◆ **Stated goal**
Output the listing verbatim from the line containing "How do I perform: Click" through the end of the listing, both ends included. Omit the pictures from the output.

◆ **Data rows**

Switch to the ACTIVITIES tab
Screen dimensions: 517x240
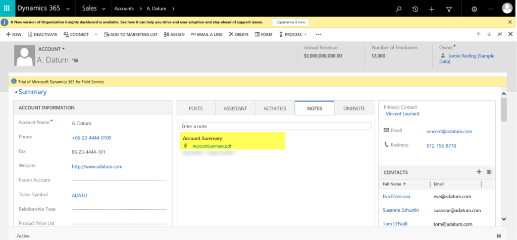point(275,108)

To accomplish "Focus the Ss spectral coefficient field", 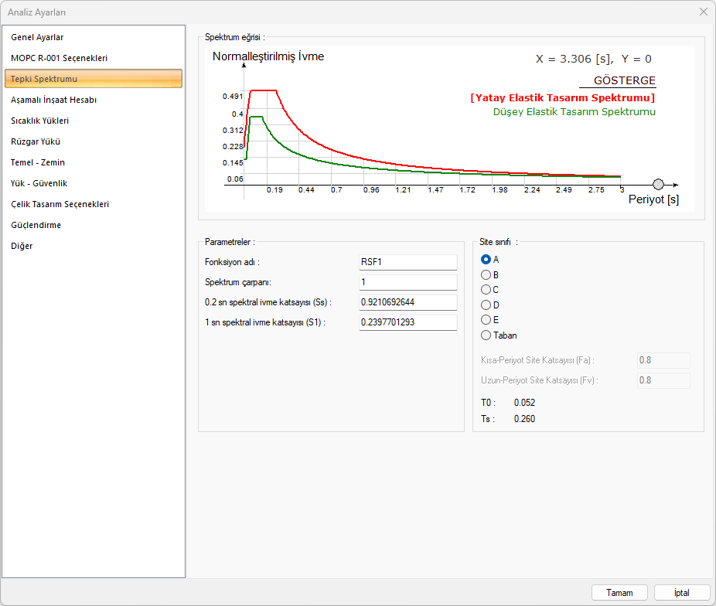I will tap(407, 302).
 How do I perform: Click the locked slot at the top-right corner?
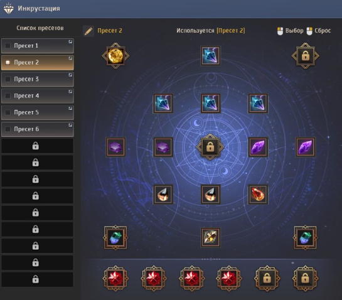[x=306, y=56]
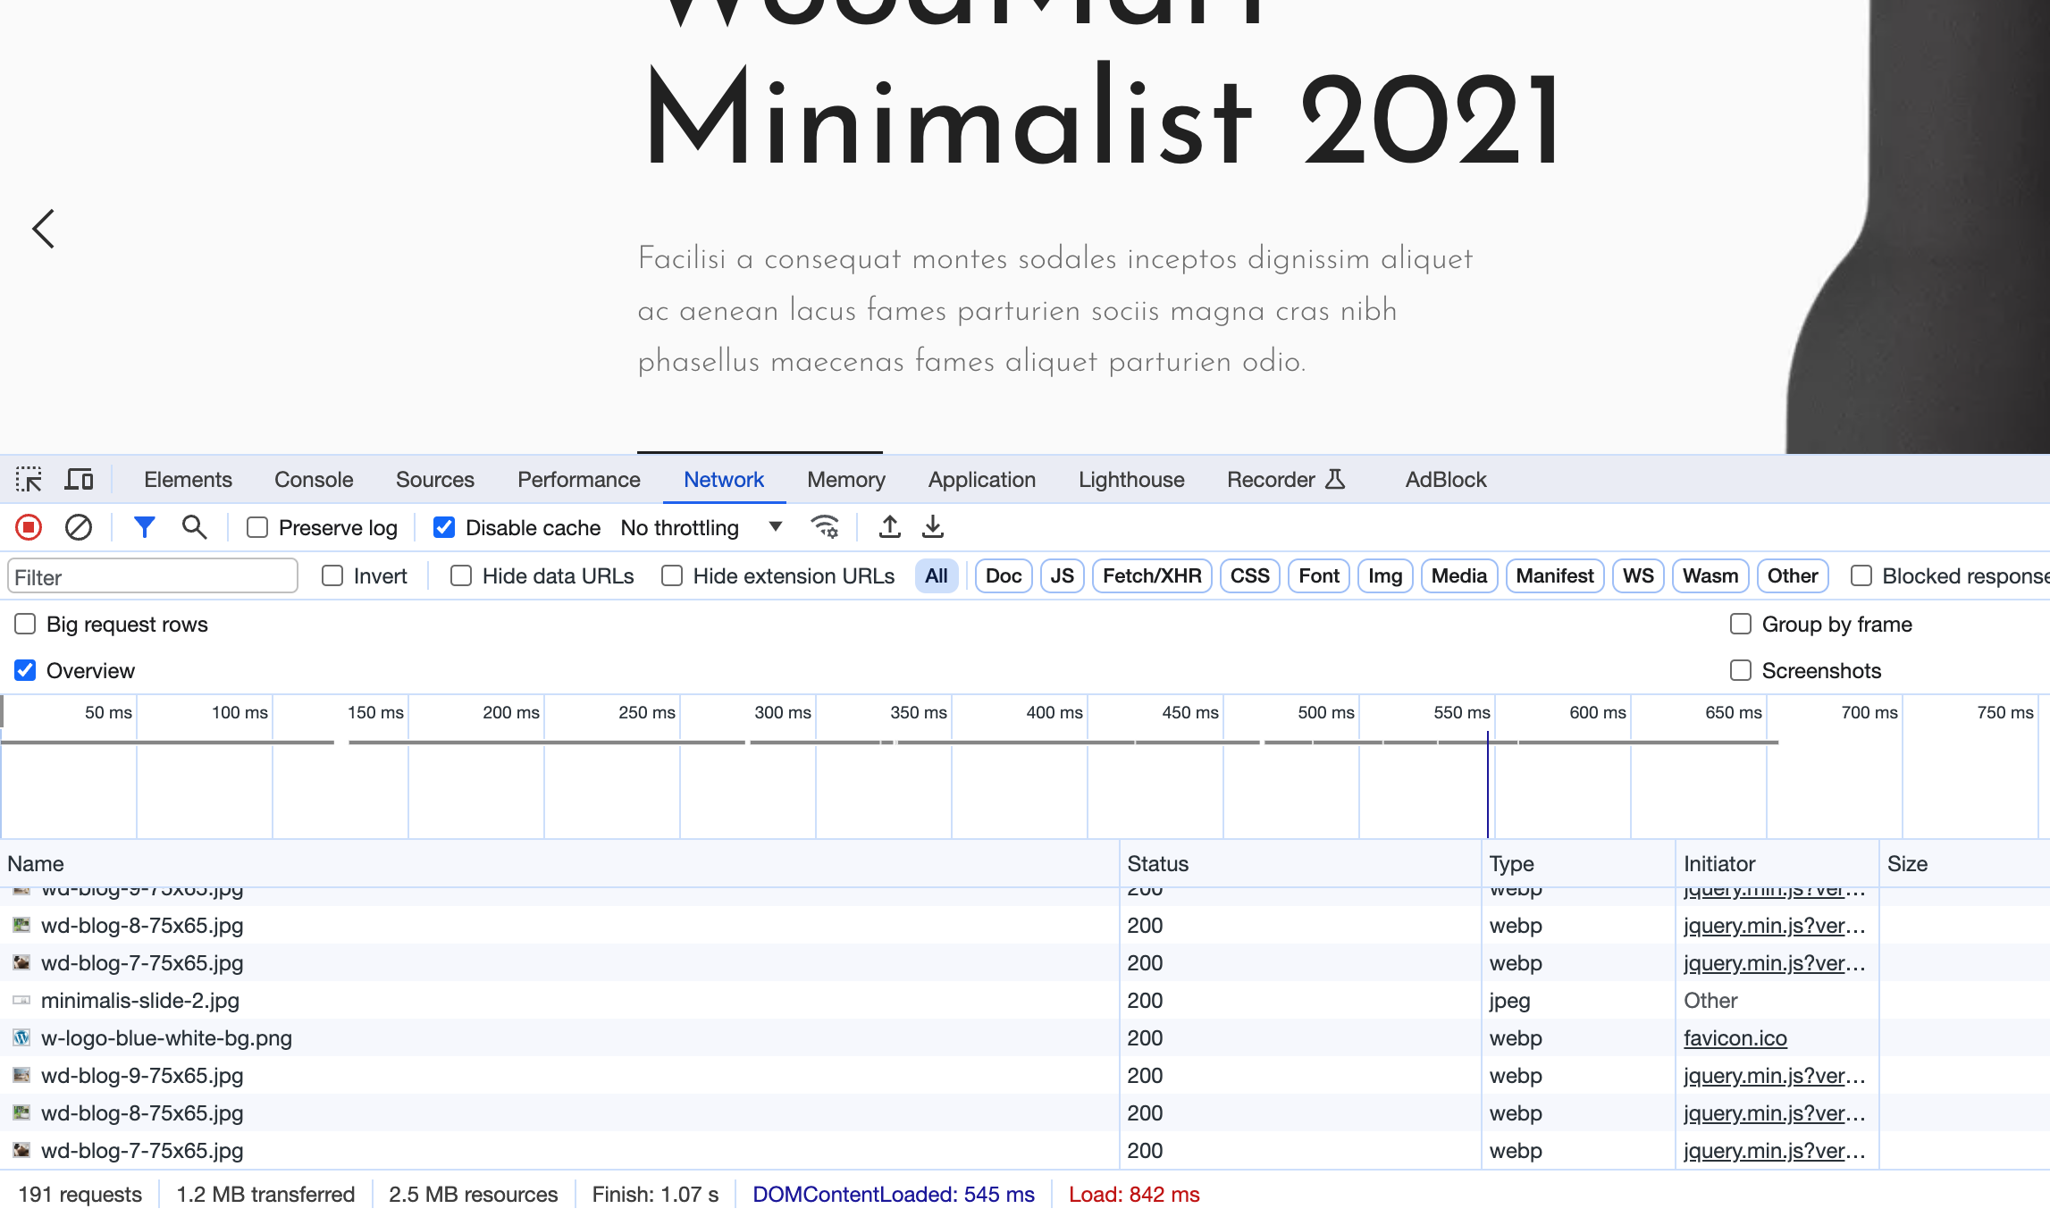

◆ **Solution to this exercise**
 How do I perform: Click the locked slot at the top-right corner?
[x=306, y=56]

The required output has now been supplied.